Rumor: "Massive Layoffs" at Canadian Studio Silicon Knights Sources tell us the team has shrunk from 97 to 25 employees.
All but 25 staff at the Canadian video game development studio Silicon Knights have been laid off, according to sources close to the company.
Silicon Knights has not officially confirmed the cuts, but two credible independent sources contacted us with the information over the weekend. One wrote that "Silicon Knights has had massive layoffs. They are now down to a core staff of 25 people." The other said, "It may interest you to note that SK laid off all but 25 employees today."
This outcome follows the St. Catharines, Ontario-based studio receiving three recent funding grants, totaling CDN $8 million: $1 million in 2008, invested by the Ontario Media Development Corporation, $4 million in 2010 via the federal government, and most recently, $3 million in July 2011 via the Ontario government.
Silicon Knights president Denis Dyack stated in July 2011 that the CDN $3 million investment would allow the company to improve its technology, hire 80 new people while keeping 97 current jobs and allow the company to become "self sustaining." We do not know at this stage what went wrong, nor how the studio's payroll has shrunk from 97 to 25 in three months. A source says, "I heard they laid off all of HR including Denis' wife," in reference to Joanne Dyack, SK's director of human resources.
On October 26, another source told 1UP that "you might want to keep an eye on SK in the next few days. If you were connected to many of SK's directors and producers on LinkedIn, you would be noticing a very disproportionate amount of CV updating and connection-making activity. And yes, I have heard that the worst is happening. Stay tuned." Silicon Knights' publicist responded that same day, saying "Silicon Knights is not shutting down and no layoffs have happened at this time."

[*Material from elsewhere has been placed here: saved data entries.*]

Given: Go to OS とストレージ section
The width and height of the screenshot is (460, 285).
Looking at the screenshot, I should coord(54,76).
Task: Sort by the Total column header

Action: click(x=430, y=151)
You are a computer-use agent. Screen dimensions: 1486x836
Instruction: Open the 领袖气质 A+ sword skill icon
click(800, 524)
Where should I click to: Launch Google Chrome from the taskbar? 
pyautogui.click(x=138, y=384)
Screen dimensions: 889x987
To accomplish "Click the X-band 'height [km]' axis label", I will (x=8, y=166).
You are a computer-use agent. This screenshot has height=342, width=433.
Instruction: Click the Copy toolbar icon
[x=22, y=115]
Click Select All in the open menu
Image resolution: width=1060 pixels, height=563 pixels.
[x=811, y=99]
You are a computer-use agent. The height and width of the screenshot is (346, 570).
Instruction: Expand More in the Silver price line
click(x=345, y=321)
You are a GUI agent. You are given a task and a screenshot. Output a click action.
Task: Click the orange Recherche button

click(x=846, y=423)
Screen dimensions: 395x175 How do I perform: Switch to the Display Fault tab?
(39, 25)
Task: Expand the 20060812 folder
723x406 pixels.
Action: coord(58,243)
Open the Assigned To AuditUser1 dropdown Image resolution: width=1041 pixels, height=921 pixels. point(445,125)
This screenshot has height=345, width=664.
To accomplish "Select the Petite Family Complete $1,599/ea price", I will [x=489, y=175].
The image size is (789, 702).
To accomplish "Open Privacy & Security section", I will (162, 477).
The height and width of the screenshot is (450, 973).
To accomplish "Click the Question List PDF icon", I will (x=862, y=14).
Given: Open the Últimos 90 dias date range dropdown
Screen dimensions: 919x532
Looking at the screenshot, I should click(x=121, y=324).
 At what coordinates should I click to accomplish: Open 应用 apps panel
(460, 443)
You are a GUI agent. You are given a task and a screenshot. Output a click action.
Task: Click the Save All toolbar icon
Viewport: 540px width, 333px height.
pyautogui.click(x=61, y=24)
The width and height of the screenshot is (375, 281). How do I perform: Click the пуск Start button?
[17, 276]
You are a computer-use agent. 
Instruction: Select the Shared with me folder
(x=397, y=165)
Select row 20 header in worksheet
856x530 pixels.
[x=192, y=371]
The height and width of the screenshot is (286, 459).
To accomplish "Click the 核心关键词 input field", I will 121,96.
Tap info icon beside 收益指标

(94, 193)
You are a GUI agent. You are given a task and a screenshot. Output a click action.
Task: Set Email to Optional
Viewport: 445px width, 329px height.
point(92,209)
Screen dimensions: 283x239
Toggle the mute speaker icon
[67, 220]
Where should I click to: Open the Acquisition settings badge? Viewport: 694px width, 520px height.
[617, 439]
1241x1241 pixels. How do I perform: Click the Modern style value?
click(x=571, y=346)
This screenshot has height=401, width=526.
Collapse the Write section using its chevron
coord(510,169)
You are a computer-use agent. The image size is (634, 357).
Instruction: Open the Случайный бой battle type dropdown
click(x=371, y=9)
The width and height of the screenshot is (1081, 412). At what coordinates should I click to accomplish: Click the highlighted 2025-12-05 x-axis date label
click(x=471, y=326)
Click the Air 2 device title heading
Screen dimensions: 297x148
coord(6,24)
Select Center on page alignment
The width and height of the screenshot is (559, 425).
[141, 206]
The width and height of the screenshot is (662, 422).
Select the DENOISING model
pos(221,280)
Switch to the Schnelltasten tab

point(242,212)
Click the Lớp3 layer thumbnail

On behalf of 1UP, I have been looking into the Canadian studio since receiving an anonymous tip in late July. The email came from an account seemingly registered for the sole purpose of sending the message, judging by the username "SK Whistleblower," and alleged that Silicon Knights' planned to leave out names of employees who had left the company in the credits of its latest title, X-Men: Destiny, amongst other criticisms. SK is best known for the critically-acclaimed 2002 GameCube hit Eternal Darkness: Sanity's Requiem and the 2008 Xbox 360 title Too Human.
I spent the next month reaching out to former Silicon Knights employees. Many of those who responded confirmed that they, too, had heard the rumors of their names being removed from the credits of X-Men: Destiny. When the game shipped to stores on September 27, these names were included in a "Special Thanks" section of the credits. Sources say that they were reinstated because of our inquiries to the company; Silicon Knights reps say this is inaccurate and they planned for those names to be included all along.
Since late August, Dyack has agreed to several interview requests on this topic through a publicist, but has delayed speaking, first citing a busy schedule finishing the game, then recently citing a family illness.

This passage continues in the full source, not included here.